* start INPUT ROWS *

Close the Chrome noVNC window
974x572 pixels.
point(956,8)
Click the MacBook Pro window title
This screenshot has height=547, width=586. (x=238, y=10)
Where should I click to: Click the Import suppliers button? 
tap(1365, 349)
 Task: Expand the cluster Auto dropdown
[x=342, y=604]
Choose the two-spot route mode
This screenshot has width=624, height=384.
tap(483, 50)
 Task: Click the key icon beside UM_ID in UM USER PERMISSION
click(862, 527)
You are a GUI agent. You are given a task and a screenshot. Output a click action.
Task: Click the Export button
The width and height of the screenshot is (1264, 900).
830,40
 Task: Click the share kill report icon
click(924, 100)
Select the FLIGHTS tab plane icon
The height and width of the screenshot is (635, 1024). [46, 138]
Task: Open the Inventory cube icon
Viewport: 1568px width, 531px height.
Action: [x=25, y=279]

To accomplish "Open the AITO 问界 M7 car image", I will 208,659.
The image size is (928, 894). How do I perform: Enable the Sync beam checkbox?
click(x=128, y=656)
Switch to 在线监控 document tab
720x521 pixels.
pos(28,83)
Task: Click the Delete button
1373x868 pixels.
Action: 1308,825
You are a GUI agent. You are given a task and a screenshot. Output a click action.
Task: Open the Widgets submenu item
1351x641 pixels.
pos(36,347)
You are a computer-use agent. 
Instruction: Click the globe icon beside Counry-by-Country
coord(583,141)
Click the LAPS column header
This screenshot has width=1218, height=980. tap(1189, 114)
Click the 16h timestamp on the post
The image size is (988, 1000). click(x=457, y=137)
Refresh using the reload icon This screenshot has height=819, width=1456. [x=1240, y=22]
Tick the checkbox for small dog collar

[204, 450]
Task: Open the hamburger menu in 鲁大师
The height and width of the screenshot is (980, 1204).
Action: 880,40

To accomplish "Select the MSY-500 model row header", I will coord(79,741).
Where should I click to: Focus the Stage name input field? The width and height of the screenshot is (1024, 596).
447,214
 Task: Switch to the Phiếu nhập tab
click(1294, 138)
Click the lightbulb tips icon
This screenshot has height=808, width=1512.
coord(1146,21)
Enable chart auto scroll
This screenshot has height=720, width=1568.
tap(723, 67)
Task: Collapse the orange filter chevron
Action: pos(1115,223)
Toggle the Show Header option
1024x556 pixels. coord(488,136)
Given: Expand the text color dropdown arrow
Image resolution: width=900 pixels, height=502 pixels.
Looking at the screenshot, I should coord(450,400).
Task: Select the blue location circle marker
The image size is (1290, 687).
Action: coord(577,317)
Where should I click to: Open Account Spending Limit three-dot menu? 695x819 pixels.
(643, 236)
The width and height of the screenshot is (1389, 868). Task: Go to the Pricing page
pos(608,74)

* end INPUT ROWS *

- **YOUR TASK**
State how many rows above contain the string "Enable", counting only matches with the same case, and reply with the number alone.

- **ANSWER FOR THIS EXERCISE**
2